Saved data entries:
************

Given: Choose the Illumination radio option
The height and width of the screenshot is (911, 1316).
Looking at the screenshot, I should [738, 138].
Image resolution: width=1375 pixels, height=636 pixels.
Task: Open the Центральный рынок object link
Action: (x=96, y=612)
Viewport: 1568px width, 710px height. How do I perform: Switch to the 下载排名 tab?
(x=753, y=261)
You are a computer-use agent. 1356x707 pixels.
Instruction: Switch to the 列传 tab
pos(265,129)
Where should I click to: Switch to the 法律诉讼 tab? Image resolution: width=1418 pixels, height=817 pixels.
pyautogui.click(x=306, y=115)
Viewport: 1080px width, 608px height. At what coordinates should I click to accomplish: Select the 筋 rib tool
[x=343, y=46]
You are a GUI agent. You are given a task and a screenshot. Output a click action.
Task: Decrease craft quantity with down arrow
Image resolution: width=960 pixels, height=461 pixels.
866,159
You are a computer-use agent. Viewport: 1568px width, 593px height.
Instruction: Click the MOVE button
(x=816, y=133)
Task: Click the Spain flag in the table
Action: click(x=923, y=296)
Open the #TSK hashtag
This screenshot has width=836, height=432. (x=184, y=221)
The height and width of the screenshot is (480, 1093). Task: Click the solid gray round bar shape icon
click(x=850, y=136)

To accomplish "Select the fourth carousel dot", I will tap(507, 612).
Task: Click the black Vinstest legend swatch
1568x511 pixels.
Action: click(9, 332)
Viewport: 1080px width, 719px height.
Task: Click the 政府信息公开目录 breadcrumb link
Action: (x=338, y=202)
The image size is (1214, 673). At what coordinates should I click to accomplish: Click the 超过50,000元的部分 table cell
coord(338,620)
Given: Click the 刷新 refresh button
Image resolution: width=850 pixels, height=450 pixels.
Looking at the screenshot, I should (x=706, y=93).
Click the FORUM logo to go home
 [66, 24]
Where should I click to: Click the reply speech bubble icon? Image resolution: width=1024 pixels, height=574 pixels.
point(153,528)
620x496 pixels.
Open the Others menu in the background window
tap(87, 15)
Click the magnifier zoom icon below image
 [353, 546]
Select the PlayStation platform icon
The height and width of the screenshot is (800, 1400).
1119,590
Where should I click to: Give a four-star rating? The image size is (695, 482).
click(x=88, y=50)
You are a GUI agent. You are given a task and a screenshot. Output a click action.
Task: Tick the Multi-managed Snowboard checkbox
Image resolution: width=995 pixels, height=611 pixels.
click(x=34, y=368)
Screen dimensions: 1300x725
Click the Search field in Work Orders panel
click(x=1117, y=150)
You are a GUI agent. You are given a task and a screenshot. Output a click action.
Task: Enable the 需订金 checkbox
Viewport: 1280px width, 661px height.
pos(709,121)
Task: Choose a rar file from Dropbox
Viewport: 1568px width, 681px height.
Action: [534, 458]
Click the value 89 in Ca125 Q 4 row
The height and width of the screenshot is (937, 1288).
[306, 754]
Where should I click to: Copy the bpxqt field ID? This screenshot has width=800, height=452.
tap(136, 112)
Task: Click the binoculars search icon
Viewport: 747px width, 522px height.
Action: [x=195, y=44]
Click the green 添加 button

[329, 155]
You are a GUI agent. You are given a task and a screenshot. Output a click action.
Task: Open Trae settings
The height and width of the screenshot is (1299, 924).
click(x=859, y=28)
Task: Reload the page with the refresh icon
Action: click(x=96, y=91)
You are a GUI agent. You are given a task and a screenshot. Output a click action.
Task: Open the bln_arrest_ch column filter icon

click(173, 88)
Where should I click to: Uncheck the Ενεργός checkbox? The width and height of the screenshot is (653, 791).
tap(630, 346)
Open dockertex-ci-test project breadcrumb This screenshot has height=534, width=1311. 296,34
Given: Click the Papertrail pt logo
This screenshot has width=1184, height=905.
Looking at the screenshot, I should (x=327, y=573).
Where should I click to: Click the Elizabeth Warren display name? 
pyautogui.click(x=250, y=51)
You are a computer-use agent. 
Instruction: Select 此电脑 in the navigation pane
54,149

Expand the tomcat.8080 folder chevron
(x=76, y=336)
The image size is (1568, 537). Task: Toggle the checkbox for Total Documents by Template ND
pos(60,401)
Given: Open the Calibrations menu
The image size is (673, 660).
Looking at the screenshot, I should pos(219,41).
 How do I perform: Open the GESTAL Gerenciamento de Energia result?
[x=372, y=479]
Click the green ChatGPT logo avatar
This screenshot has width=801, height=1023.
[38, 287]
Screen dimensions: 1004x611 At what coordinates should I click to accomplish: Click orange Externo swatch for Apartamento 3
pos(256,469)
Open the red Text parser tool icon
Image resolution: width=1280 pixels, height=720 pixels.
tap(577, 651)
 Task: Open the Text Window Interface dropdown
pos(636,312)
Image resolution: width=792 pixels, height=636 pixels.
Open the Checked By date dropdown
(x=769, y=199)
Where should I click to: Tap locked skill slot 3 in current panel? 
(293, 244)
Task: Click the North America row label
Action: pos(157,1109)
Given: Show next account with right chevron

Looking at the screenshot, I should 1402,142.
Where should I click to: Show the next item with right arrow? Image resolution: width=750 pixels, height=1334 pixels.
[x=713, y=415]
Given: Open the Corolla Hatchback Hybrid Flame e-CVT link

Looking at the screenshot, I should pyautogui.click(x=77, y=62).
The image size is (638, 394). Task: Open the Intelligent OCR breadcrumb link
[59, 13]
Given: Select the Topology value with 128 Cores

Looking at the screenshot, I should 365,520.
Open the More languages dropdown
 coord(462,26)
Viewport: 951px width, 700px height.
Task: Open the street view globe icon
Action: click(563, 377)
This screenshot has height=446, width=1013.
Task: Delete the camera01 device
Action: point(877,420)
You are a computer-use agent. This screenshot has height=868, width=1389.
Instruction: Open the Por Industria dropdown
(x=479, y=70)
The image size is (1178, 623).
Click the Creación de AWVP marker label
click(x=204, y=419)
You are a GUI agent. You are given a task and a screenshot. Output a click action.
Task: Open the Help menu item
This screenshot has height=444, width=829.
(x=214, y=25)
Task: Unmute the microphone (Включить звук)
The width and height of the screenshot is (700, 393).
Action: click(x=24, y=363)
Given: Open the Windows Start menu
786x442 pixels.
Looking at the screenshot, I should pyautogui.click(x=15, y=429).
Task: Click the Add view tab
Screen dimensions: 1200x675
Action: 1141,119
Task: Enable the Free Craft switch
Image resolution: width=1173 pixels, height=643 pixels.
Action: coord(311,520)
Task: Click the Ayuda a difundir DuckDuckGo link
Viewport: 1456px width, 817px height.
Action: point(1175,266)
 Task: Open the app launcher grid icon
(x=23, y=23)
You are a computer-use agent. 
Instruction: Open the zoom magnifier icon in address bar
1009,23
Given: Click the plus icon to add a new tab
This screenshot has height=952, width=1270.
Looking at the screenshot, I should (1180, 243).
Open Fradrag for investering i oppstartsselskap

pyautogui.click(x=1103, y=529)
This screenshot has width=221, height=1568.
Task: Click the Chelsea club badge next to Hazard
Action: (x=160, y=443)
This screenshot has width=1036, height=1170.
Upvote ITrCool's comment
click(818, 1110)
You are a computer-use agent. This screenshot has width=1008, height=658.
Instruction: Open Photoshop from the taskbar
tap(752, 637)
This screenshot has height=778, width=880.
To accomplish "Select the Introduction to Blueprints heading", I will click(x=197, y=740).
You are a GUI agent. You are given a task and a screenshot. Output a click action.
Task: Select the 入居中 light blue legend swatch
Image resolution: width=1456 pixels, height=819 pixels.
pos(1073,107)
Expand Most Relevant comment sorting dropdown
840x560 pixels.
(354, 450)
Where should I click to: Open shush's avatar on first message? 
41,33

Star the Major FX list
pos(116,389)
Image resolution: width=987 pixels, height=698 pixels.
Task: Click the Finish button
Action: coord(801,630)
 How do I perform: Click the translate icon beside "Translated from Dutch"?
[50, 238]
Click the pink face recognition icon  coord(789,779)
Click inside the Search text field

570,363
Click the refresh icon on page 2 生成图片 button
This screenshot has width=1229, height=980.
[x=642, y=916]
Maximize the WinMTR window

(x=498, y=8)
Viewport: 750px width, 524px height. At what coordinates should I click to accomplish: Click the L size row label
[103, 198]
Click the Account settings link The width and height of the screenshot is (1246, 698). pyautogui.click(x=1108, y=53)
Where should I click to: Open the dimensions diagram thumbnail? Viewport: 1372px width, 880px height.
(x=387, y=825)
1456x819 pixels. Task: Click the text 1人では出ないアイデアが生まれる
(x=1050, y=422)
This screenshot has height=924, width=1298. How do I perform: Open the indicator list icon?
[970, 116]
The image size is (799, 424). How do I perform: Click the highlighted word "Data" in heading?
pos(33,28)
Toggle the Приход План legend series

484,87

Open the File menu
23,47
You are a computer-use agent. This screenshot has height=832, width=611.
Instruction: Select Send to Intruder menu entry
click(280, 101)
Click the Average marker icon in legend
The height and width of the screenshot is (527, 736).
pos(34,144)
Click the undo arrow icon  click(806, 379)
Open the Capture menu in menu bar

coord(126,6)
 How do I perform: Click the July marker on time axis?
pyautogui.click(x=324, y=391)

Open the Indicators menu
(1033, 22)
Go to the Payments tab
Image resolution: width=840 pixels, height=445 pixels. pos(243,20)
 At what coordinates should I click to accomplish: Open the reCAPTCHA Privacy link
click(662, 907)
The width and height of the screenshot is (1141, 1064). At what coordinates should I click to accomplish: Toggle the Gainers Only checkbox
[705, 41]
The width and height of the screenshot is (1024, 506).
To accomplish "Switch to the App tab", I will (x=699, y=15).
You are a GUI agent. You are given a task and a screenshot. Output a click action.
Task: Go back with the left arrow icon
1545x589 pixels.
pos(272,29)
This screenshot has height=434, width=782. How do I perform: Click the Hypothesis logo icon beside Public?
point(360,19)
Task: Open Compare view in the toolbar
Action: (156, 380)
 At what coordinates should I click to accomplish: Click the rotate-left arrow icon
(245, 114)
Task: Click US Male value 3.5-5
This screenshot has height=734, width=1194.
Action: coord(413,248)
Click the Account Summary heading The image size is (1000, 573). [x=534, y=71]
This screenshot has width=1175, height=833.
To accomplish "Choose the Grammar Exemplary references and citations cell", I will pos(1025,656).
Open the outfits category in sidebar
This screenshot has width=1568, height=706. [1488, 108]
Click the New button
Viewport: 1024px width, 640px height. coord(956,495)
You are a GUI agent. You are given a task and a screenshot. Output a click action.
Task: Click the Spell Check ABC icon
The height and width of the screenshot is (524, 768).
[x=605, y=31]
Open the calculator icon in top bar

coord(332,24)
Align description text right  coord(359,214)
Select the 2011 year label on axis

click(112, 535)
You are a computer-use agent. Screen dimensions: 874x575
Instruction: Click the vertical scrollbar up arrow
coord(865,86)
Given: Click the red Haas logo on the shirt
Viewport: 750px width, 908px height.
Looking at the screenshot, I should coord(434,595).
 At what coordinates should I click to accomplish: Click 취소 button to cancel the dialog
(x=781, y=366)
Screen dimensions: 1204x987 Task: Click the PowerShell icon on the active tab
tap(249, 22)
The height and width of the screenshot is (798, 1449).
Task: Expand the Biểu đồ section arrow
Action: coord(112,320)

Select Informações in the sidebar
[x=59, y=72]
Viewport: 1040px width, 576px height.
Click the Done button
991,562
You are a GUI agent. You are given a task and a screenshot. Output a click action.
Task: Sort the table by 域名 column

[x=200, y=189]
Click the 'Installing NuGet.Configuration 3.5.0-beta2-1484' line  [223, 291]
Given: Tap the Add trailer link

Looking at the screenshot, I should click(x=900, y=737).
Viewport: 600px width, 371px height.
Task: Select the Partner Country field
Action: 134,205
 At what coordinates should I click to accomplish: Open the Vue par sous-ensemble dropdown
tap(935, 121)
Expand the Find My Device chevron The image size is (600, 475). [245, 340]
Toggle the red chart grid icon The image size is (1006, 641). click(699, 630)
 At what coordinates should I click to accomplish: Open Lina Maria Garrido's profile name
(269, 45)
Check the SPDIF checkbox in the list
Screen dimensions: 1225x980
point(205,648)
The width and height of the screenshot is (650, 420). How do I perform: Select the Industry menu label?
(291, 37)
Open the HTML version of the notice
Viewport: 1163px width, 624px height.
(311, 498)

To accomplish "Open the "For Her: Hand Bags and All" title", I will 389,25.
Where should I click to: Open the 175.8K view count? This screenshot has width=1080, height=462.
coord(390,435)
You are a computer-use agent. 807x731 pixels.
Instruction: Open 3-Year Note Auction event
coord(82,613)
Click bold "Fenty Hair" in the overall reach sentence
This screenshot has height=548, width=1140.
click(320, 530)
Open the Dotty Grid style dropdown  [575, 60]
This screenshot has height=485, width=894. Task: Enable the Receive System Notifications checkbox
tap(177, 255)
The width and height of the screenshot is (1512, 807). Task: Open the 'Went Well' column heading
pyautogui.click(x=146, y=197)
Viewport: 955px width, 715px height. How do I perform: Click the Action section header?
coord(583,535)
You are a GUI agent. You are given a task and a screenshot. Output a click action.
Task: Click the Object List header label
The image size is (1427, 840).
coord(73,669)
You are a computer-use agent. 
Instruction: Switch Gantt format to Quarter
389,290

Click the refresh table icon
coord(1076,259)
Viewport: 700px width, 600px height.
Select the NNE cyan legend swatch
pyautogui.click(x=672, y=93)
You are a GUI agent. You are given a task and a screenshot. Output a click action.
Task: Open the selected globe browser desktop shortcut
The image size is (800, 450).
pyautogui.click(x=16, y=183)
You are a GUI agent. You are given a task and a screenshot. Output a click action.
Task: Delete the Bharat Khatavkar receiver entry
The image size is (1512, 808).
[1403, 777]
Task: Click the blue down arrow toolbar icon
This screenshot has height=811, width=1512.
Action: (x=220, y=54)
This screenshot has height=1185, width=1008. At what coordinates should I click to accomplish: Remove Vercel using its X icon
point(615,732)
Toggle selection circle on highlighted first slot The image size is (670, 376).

************

## What the task asks
Report the number of lines above holding "settings", and only that.

## Written response
2